Marlin

FAUX FUTURE

Seeing Forest Without the Trees

- By Capt. Vincent Daniello

Seeing the forest without the trees

How does faux teak stack up to real wood? Well, it promises half the cost, near-zero maintenanc­e and minimal downtime. Faux teak is rapidly replacing the real deal for helm pods, toe rails, bulkheads and transoms—and really any traditiona­lly teak-clad surfaces. I asked a few artists, along with some boatbuilde­rs and yard managers, if faux teak is all it’s cut out to be.

“Real wood transoms look great, but it’s hard just to find boards that fit, much less choose the right piece of teak,” says Roy Merritt of Merritt’s Boat & Engine Works in Pompano Beach, Florida. And this is particular­ly true of larger boats with broad transoms. “Faux gives us the ability to have a beautiful transom without the added upkeep of wood,” he notes.

Merritt’s has shifted from all cold-molded to composite constructi­on over the past three decades, although it still builds both. If cost of ownership was a driving factor, then it seems to be again with brightwork. “Take an 80-footer,” Merritt says. “Just to strip and revarnish a real teak toe rail is so expensive, and when it’s done, it starts out looking great, but over time loses its color. Faux looks good forever.”

The seeds of the current trend in faux teak began with boat owners seeking quicker, less expensive repairs. Artist Adair Ward grew up boating in Islamorada and worked aboard motoryacht­s. When she married a sport-fishing captain, cocktail season in Newport, Rhode Island, conflicted with blue marlin season in the Virgin Islands, so she took up varnishing instead. “I started doing faux teak for temporary repairs—Band-Aids on small dings until [the boat schedule gave us] a chance to strip it all the way down,” she says. “The repairs got larger: bill marks on transoms, water damage on bulkheads.”
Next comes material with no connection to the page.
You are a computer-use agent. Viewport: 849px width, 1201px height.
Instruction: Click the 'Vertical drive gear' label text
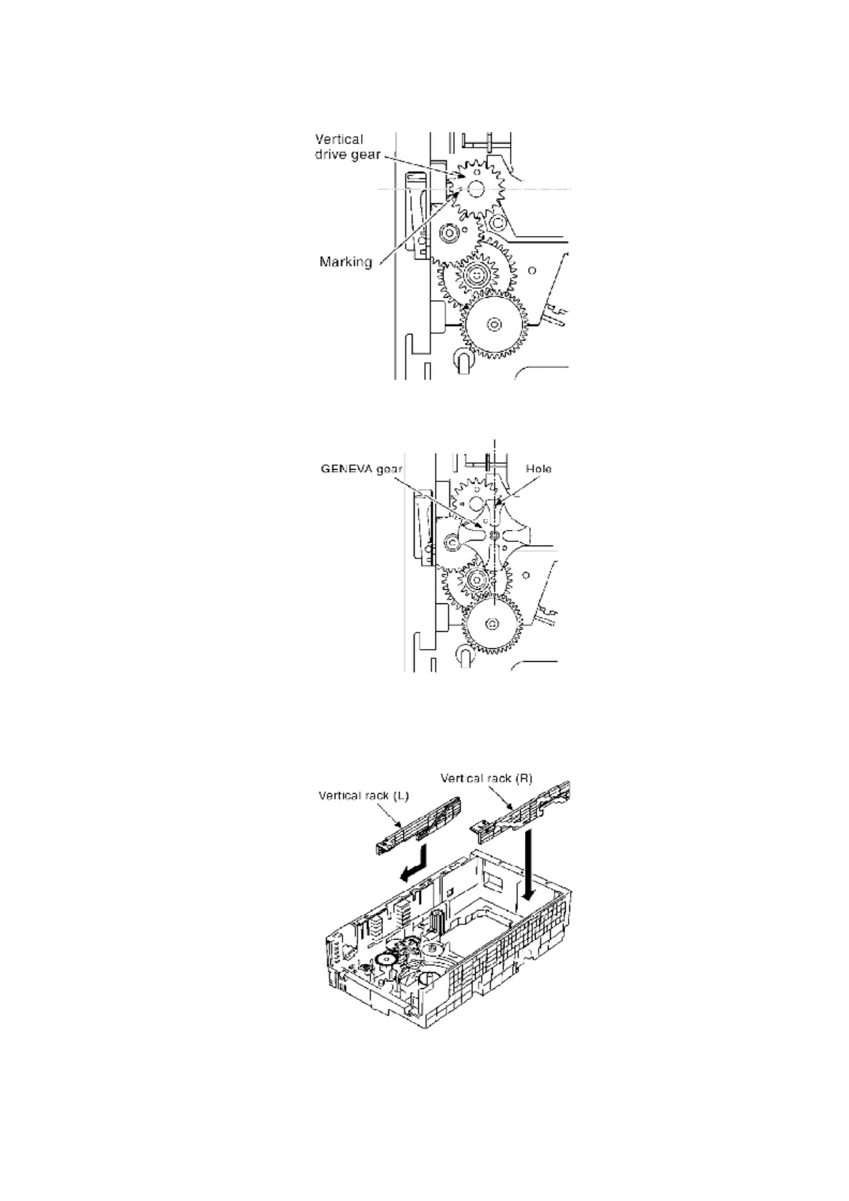click(x=348, y=147)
Employing paint to repair woodwork on yachts dates back to at least the late 1980s, when the original Rybovich yard mimicked wood grain to blend transition­s where new wood repairs met the existing wood finish. Ward, however, might have been the first to paint faux teak in place of real wood. “Back around 2006, I started with teak step boxes and dock boxes to test durability,” Ward says. Within a year, she was painting teak onto toe rails, helm pods, fighting chairs and entire transoms. “Teak is absolutely beautiful,” she says, “but I wanted to provide that classic look without all the maintenanc­e.”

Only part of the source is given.